There was a fire in the urban shack dwelling informal settlement one block away from the church. Many of the pre-schoolers attended our full day Early Childhood Development (ECD) programme. Three young adults died in that fire. It flattened everything on the tightly packed inner-city residentially sized site. 300 people ..homeless. Many children. In the morning we went to the ash filled site to see how we might help. Dwellers were hunting through the remains for anything that could be salvaged Some were rescuing wooden poles that could possibly be used to make shelters They needed identity documents, food, tents, tools, blankets, grief and trauma counselling, psychological support.

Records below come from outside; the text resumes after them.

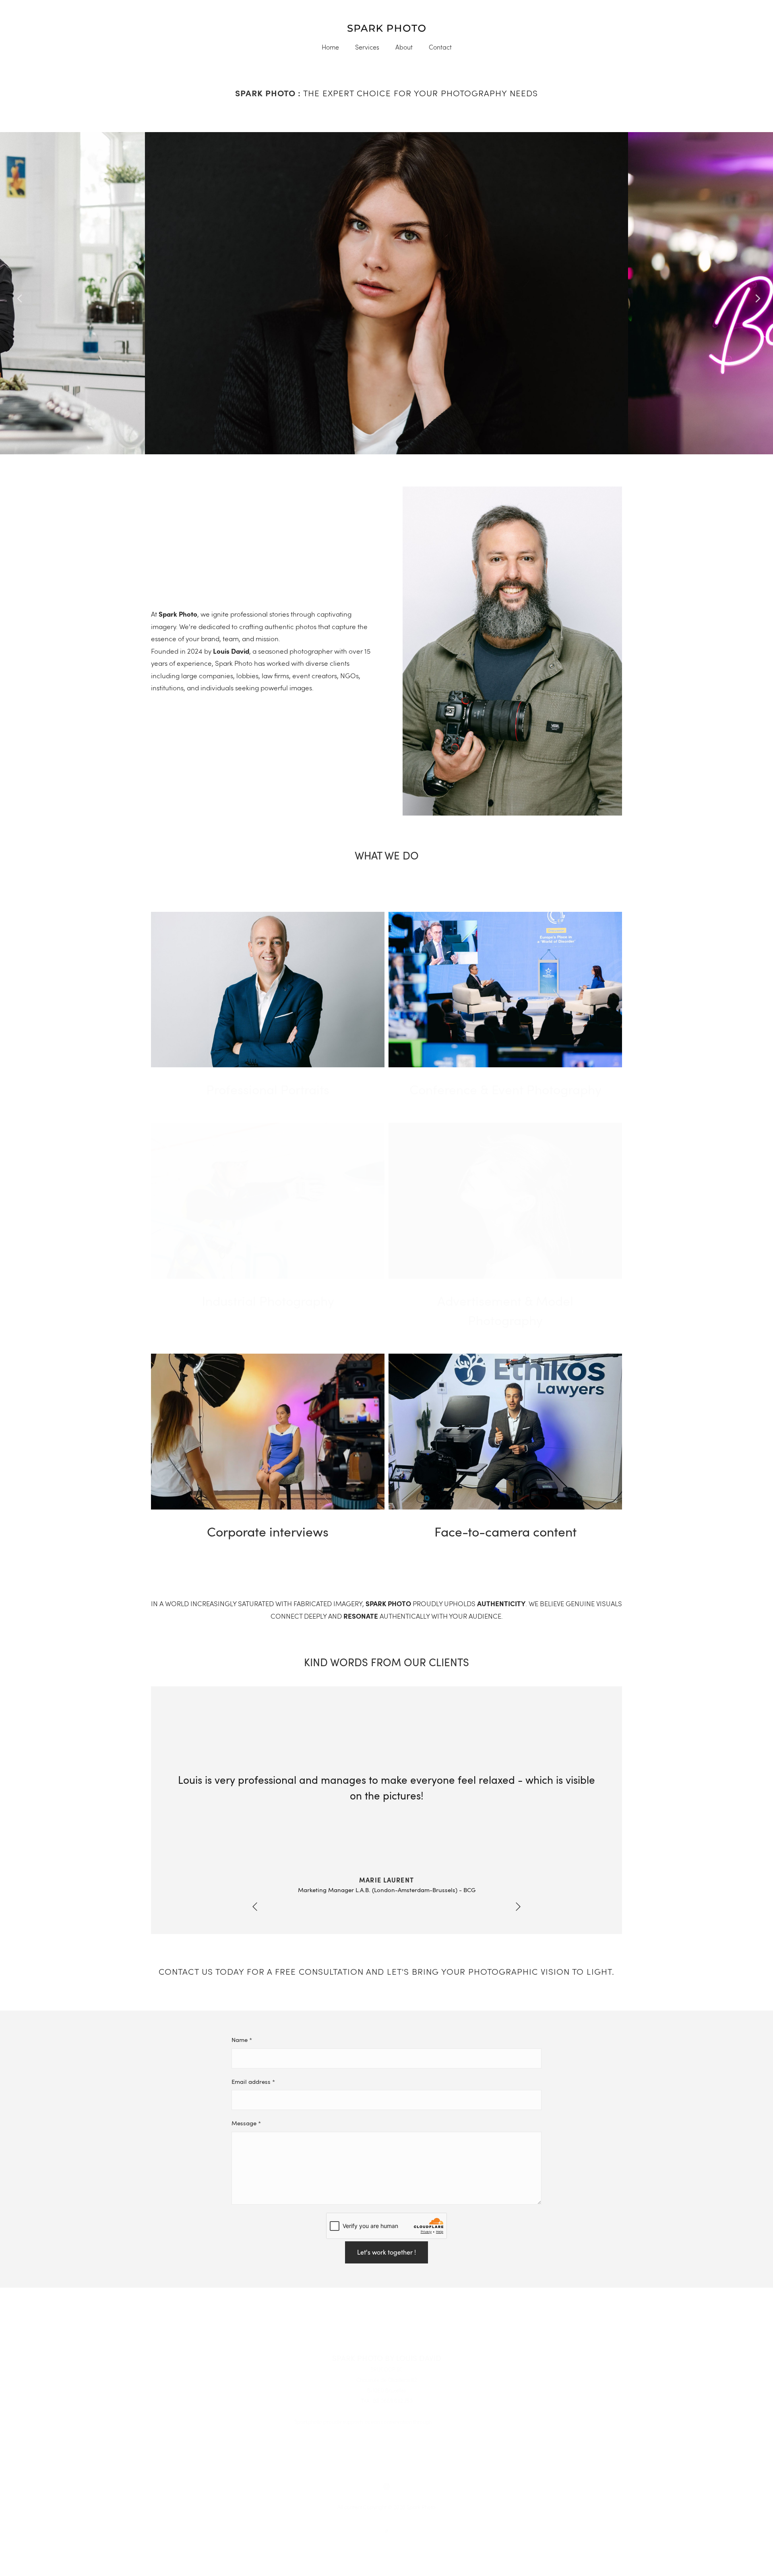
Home (330, 47)
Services (367, 47)
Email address (253, 2081)
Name (241, 2040)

The social workers at the scene directed me to the police and the Fire Department Disaster Team and within two hours things started to happen, Medical supplies, food, tents, helping hands. We took the children into the ECD and made sure that they received two meals a day through the church.
We learnt a lot from this disaster. Together with the other churches, denominations, and faiths in the area we co-operatively established a food bank which stored also other essentials should there be another disaster of this type or any other type in the community. It was a matter of being prepared. We had become an Ambo of sorts, a resource for community needs. Again, our residential child Care Centres seem to be ideally situated to be open enough with all its resources, with all its professional capacity to be a beacon of care in their communities.
In my blog called "Lockdown in a Shack" I proposed that our present lockdown situation in poorer communities, under provisioned, under stimulated children and young people could have stimulation needs met by child and youth care workers in a system of mobile activity units. These could setup temporary 'Safe Parks' on arrival, distribute stimulation packs, provide empowerment to parents on things like child stimulation and more effective parenting assistance with virtual learning . So if the Centre can't cope with opening itself Ambo style, then the Centre can still be a hub from which Child and Youth Care can go to where the children and the community is. Especially in times of risk and need.
For the coming of the 'after lockdown. we must be prepared. to be more relevant, more creative,more co-operative, more essential.